Saved data entries
>>>
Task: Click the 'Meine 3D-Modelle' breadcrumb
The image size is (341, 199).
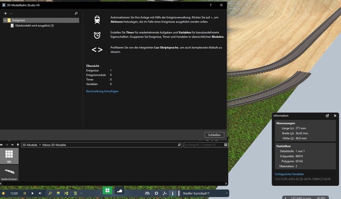Action: pos(55,145)
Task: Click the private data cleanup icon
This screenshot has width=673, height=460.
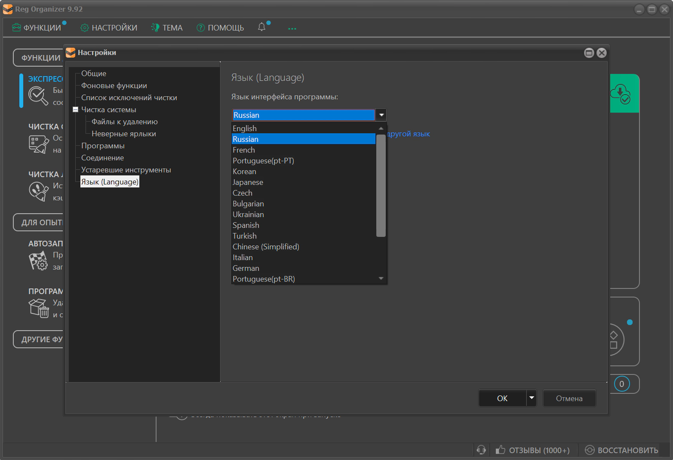Action: pos(39,191)
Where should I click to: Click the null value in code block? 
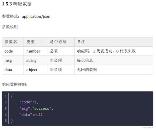(x=39, y=115)
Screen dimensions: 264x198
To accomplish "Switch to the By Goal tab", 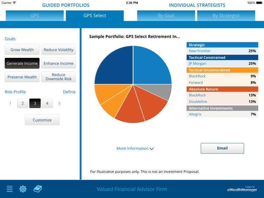I will (166, 15).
<<<
> [What you will do]:
How many lines in the entries contain the string "Task"? Answer with the number only.

> [Answer section]:
2